== AIM OF THE TASK ==
Give again, exactly as written, each line of the material below starting at the line that contains "F.A.Q (1069, 1389)" and ending at the line that contains "[renee_trudeau_logo_tagline] (467, 71)". Both ends count, and no other line does.

_____

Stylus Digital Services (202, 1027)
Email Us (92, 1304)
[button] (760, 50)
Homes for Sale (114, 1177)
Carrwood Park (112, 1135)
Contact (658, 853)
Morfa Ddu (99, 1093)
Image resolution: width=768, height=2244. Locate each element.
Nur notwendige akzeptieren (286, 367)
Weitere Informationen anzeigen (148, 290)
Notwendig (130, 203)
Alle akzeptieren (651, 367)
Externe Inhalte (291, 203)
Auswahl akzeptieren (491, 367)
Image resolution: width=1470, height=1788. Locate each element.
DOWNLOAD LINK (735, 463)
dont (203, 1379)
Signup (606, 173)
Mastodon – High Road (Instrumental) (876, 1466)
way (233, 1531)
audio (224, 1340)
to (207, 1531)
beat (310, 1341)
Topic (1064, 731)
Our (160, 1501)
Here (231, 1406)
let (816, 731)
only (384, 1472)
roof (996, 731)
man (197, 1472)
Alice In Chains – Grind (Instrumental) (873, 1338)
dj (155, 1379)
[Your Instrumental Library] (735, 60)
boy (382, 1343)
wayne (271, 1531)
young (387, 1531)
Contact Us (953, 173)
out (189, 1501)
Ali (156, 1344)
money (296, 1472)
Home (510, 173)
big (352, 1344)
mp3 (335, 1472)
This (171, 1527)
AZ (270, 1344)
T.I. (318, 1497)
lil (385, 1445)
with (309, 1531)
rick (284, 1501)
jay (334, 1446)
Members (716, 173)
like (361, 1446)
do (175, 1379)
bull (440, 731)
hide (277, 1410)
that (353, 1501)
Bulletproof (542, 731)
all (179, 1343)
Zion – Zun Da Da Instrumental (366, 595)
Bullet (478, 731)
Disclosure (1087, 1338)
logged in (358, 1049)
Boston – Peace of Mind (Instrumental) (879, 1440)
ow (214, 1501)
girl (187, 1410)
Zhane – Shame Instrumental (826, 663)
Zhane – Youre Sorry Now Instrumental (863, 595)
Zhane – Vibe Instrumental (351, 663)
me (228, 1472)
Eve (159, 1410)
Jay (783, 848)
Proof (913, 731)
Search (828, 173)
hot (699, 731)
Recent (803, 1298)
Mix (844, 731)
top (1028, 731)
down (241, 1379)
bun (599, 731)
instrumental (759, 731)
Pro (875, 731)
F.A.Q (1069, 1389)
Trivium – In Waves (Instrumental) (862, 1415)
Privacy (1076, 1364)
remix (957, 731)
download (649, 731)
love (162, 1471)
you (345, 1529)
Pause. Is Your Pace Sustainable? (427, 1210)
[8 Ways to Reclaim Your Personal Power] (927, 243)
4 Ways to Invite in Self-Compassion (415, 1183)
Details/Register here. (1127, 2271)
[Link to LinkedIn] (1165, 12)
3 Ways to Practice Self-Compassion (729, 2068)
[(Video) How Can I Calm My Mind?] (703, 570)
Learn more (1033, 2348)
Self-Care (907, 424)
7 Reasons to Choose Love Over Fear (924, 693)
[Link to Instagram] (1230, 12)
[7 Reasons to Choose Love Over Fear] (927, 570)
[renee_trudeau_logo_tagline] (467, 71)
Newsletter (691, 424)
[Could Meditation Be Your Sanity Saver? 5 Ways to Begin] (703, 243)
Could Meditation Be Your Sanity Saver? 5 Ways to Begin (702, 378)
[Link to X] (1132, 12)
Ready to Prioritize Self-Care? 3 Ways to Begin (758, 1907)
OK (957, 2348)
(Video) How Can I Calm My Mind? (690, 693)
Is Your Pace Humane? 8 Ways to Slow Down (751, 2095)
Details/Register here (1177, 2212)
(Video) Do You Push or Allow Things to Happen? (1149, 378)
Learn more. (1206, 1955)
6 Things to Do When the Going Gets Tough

_____

== SOLUTION FOR THIS EXERCISE ==
F.A.Q (1069, 1389)
Trivium – In Waves (Instrumental) (862, 1415)
Privacy (1076, 1364)
remix (957, 731)
download (649, 731)
love (162, 1471)
you (345, 1529)
Pause. Is Your Pace Sustainable? (427, 1210)
[8 Ways to Reclaim Your Personal Power] (927, 243)
4 Ways to Invite in Self-Compassion (415, 1183)
Details/Register here. (1127, 2271)
[Link to LinkedIn] (1165, 12)
3 Ways to Practice Self-Compassion (729, 2068)
[(Video) How Can I Calm My Mind?] (703, 570)
Learn more (1033, 2348)
Self-Care (907, 424)
7 Reasons to Choose Love Over Fear (924, 693)
[Link to Instagram] (1230, 12)
[7 Reasons to Choose Love Over Fear] (927, 570)
[renee_trudeau_logo_tagline] (467, 71)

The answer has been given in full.